With the hire of Jim Harper, an official at the libertarian policy organization the Cato Institute and former counsel to U.S. Senate and House committees, the Bitcoin Foundation is pumping up its lobbying efforts. Harper has also provided government relations counsel to PayPal and other companies in tech, telecom and e-commerce, and was also a member of the Department of Homeland Security’s Data Privacy and Integrity Advisory Committee. The foundation hopes his resume and experience in Washington will help make him a strong bitcoin advocate and convince Congress and regulatory leaders to allow the currency to circulate uninhibited throughout the global economy.
As Global Policy Counsel, Harper “will lead efforts to identify political impediments to Bitcoin adoption, and build confidence in Bitcoin among governments around the world,” the foundation said in a news release on Tuesday.
The Bitcoin Foundation, which has offices in Washington, D.C., also announced on Tuesday the hire of Amy Weiss, a public relations consultant who worked as deputy press secretary and deputy assistant in the Clinton White House. Weiss will remain in her PR wheelhouse and help with global media relations for the foundation.
Bitcoin could use a little positive PR these days. The stability and longevity of the virtual currency, which exists outside of government and bank regulation, has been in question since one of the largest bitcoin exchange, Japan-based Mt. Gox, recently filed for bankruptcy after losing 750,000 of its customers’ bitcoins. Mt. Gox says it was part of an attack by hackers, but traders allege the operation was a fraud and its bankruptcy claim a ruse.
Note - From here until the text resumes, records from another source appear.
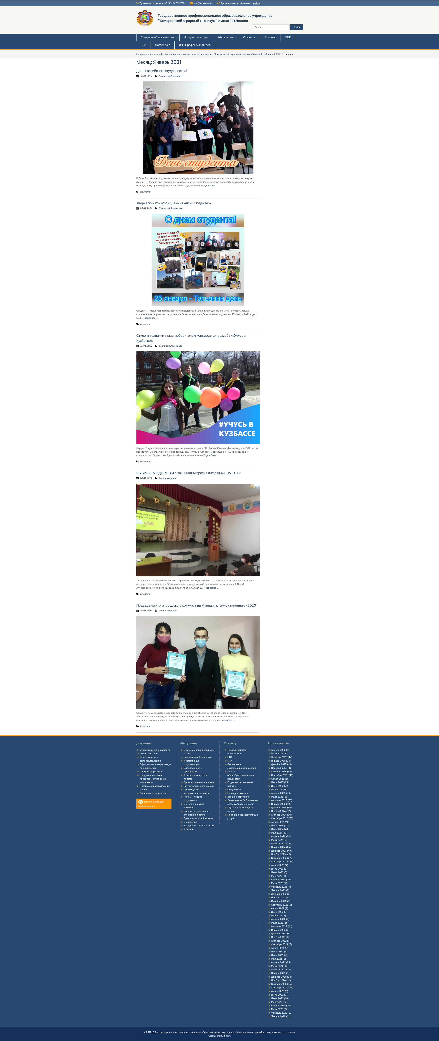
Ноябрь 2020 (278, 980)
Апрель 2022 (278, 919)
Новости (145, 191)
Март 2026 (277, 753)
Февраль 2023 (279, 886)
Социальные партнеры (153, 793)
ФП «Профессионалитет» (195, 45)
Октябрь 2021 (279, 940)
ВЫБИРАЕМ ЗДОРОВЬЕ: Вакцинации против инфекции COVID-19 (188, 473)
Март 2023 (277, 883)
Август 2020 (277, 991)
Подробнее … (210, 185)
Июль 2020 (277, 994)
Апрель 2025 (278, 793)
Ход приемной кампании (198, 757)
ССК (143, 45)
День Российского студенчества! (161, 71)
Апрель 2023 (278, 879)
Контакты (270, 37)
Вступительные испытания (199, 786)
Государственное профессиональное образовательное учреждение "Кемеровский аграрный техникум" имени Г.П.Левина (205, 54)
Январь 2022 (278, 930)
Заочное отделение (238, 796)
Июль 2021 (277, 951)
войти (256, 3)
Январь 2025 (278, 804)
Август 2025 (277, 778)
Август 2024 (277, 822)
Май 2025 (276, 789)
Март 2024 (277, 840)
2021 (279, 54)
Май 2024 (276, 832)
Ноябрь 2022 (278, 897)
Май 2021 (276, 958)
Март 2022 (277, 922)
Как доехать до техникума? (199, 825)
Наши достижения (237, 793)
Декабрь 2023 (279, 850)
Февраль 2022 (279, 926)
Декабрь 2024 (279, 807)
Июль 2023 (277, 868)
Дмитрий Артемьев (170, 76)
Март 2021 (277, 966)
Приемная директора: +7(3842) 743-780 (162, 3)
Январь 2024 (278, 847)
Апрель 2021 (278, 962)
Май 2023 (276, 876)
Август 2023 (277, 865)
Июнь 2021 (277, 955)
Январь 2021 (278, 973)
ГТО (229, 757)
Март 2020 (277, 1009)
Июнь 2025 (277, 786)
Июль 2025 (277, 782)
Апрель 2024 (278, 836)
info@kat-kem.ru (203, 3)
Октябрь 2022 (279, 901)
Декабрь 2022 (279, 894)
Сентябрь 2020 (279, 987)
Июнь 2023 (277, 872)
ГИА (229, 760)
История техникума (196, 37)
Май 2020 (276, 1002)
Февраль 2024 (279, 843)
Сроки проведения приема (199, 782)
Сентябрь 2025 (279, 775)
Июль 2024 (277, 825)
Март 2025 (277, 796)
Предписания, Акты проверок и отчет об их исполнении (153, 779)
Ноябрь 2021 (278, 937)
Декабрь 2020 (279, 976)
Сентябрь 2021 (279, 944)
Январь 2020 (278, 1016)
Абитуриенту (225, 37)
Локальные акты (149, 753)
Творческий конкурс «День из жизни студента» (173, 203)
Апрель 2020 (278, 1005)
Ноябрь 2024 (278, 811)
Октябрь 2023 (279, 858)
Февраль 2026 (279, 757)
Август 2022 (277, 908)
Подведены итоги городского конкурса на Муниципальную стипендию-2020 (196, 605)
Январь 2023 (278, 890)
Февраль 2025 (279, 800)
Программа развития (151, 771)
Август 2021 (277, 948)
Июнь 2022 (277, 912)
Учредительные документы (155, 750)
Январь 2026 (278, 760)
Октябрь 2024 (279, 814)
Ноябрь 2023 (278, 854)
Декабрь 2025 (279, 764)
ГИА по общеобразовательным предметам (240, 775)
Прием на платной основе (198, 818)
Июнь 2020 (277, 998)
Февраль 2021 (279, 969)
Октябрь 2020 (279, 984)
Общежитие (190, 822)
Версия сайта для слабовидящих (151, 803)
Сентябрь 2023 (279, 861)
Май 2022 (276, 915)
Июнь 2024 (277, 829)
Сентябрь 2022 (279, 904)
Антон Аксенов (167, 478)
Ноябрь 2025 (278, 768)
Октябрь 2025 (279, 771)
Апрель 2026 (278, 750)
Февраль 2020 (279, 1012)
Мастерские (162, 45)
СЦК (288, 37)
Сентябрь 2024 (279, 818)
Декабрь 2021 (279, 933)
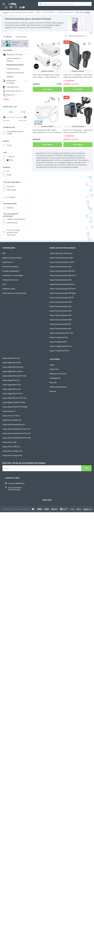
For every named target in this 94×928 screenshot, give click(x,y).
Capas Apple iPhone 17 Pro (12, 394)
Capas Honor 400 (9, 442)
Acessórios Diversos (65, 12)
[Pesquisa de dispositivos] (26, 44)
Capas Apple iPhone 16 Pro (12, 371)
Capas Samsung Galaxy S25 (60, 280)
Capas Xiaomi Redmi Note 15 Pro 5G (16, 429)
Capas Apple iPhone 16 (11, 358)
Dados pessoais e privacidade (14, 293)
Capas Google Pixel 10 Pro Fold (61, 333)
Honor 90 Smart (49, 12)
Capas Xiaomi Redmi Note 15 (13, 424)
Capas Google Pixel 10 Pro (59, 351)
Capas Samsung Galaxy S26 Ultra (62, 275)
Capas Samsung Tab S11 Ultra (60, 253)
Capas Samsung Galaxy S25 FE (61, 298)
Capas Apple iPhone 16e (11, 363)
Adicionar (47, 89)
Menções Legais (8, 289)
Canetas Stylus (12, 69)
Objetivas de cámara (15, 73)
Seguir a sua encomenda (12, 258)
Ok (86, 468)
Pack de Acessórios (83, 12)
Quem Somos (7, 262)
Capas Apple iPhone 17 (11, 380)
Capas (52, 365)
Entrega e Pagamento (11, 271)
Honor (38, 12)
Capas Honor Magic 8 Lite (12, 451)
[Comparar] (54, 44)
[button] (78, 80)
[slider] (4, 117)
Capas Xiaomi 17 (8, 411)
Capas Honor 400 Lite (11, 447)
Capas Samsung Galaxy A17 (60, 324)
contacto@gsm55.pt (16, 483)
In yet another bizarre case in the bitcoin world, a young American in Singapore, who headed the bitcoin exchange First Meta Pte Ltd, apparently committed suicide last week. And in a recent article that some say shrouded the bitcoin world in even more mystery, a Newsweek piece claims to have identified the creator of Bitcoin, although he never actually said he was the mastermind of the virtual currency.